**Task to complete**
Rewrite the data below, substituting "Trending" for every occurrence of "Featured" and leaving all other text unchanged.

(Dataset rows)
+++

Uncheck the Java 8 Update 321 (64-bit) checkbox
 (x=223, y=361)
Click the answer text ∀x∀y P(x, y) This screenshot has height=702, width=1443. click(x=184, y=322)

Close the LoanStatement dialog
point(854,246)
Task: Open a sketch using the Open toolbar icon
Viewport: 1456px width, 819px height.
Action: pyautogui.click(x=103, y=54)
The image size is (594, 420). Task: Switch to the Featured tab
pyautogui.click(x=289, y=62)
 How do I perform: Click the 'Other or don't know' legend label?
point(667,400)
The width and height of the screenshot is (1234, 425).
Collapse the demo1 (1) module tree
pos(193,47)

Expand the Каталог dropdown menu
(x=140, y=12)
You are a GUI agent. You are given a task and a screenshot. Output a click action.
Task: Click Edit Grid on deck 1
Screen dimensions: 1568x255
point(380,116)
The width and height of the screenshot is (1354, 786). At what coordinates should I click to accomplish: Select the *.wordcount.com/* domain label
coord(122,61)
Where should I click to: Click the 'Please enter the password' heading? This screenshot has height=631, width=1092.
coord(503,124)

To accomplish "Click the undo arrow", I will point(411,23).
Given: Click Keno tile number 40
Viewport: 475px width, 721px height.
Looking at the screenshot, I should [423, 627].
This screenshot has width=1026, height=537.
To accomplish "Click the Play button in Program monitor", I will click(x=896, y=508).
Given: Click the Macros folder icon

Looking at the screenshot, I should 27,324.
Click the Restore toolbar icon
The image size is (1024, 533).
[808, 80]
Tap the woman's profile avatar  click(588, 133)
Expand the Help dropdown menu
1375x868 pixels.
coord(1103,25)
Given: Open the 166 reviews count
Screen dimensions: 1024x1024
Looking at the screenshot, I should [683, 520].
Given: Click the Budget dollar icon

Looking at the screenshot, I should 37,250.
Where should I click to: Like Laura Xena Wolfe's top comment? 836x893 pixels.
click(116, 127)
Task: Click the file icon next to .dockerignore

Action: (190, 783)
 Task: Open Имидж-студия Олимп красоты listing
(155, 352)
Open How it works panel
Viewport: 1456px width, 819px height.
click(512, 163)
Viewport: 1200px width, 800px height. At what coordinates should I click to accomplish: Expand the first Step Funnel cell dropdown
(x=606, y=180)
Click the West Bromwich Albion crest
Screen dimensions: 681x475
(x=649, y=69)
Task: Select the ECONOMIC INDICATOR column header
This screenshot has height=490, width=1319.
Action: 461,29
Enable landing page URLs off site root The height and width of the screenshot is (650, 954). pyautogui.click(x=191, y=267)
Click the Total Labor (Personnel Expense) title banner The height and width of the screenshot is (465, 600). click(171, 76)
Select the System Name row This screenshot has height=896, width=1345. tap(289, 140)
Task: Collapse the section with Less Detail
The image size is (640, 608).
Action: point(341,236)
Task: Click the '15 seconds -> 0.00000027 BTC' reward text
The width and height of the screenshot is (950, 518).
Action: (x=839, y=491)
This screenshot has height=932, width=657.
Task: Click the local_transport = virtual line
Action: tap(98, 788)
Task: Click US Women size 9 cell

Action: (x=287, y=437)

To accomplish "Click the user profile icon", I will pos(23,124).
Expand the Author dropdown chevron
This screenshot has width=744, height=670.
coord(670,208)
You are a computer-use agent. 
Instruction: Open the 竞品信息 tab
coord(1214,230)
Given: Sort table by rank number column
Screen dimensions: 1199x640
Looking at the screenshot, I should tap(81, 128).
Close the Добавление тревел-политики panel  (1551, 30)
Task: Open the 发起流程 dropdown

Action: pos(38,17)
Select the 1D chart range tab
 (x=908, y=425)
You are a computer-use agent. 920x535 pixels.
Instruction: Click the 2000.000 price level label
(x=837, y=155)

+++

**Solution to this problem**
Uncheck the Java 8 Update 321 (64-bit) checkbox
 (x=223, y=361)
Click the answer text ∀x∀y P(x, y) This screenshot has height=702, width=1443. click(x=184, y=322)

Close the LoanStatement dialog
point(854,246)
Task: Open a sketch using the Open toolbar icon
Viewport: 1456px width, 819px height.
Action: pyautogui.click(x=103, y=54)
The image size is (594, 420). Task: Switch to the Trending tab
pyautogui.click(x=289, y=62)
 How do I perform: Click the 'Other or don't know' legend label?
point(667,400)
The width and height of the screenshot is (1234, 425).
Collapse the demo1 (1) module tree
pos(193,47)

Expand the Каталог dropdown menu
(x=140, y=12)
You are a GUI agent. You are given a task and a screenshot. Output a click action.
Task: Click Edit Grid on deck 1
Screen dimensions: 1568x255
point(380,116)
The width and height of the screenshot is (1354, 786). At what coordinates should I click to accomplish: Select the *.wordcount.com/* domain label
coord(122,61)
Where should I click to: Click the 'Please enter the password' heading? This screenshot has height=631, width=1092.
coord(503,124)

To accomplish "Click the undo arrow", I will point(411,23).
Given: Click Keno tile number 40
Viewport: 475px width, 721px height.
Looking at the screenshot, I should [423, 627].
This screenshot has width=1026, height=537.
To accomplish "Click the Play button in Program monitor", I will click(x=896, y=508).
Given: Click the Macros folder icon

Looking at the screenshot, I should 27,324.
Click the Restore toolbar icon
The image size is (1024, 533).
[808, 80]
Tap the woman's profile avatar  click(588, 133)
Expand the Help dropdown menu
1375x868 pixels.
coord(1103,25)
Given: Open the 166 reviews count
Screen dimensions: 1024x1024
Looking at the screenshot, I should [683, 520].
Given: Click the Budget dollar icon

Looking at the screenshot, I should 37,250.
Where should I click to: Like Laura Xena Wolfe's top comment? 836x893 pixels.
click(116, 127)
Task: Click the file icon next to .dockerignore

Action: (190, 783)
 Task: Open Имидж-студия Олимп красоты listing
(155, 352)
Open How it works panel
Viewport: 1456px width, 819px height.
click(512, 163)
Viewport: 1200px width, 800px height. At what coordinates should I click to accomplish: Expand the first Step Funnel cell dropdown
(x=606, y=180)
Click the West Bromwich Albion crest
Screen dimensions: 681x475
(x=649, y=69)
Task: Select the ECONOMIC INDICATOR column header
This screenshot has height=490, width=1319.
Action: 461,29
Enable landing page URLs off site root The height and width of the screenshot is (650, 954). pyautogui.click(x=191, y=267)
Click the Total Labor (Personnel Expense) title banner The height and width of the screenshot is (465, 600). click(171, 76)
Select the System Name row This screenshot has height=896, width=1345. tap(289, 140)
Task: Collapse the section with Less Detail
The image size is (640, 608).
Action: point(341,236)
Task: Click the '15 seconds -> 0.00000027 BTC' reward text
The width and height of the screenshot is (950, 518).
Action: (x=839, y=491)
This screenshot has height=932, width=657.
Task: Click the local_transport = virtual line
Action: tap(98, 788)
Task: Click US Women size 9 cell

Action: (x=287, y=437)

To accomplish "Click the user profile icon", I will pos(23,124).
Expand the Author dropdown chevron
This screenshot has width=744, height=670.
coord(670,208)
You are a computer-use agent. 
Instruction: Open the 竞品信息 tab
coord(1214,230)
Given: Sort table by rank number column
Screen dimensions: 1199x640
Looking at the screenshot, I should tap(81, 128).
Close the Добавление тревел-политики panel  (1551, 30)
Task: Open the 发起流程 dropdown

Action: pos(38,17)
Select the 1D chart range tab
 (x=908, y=425)
You are a computer-use agent. 920x535 pixels.
Instruction: Click the 2000.000 price level label
(x=837, y=155)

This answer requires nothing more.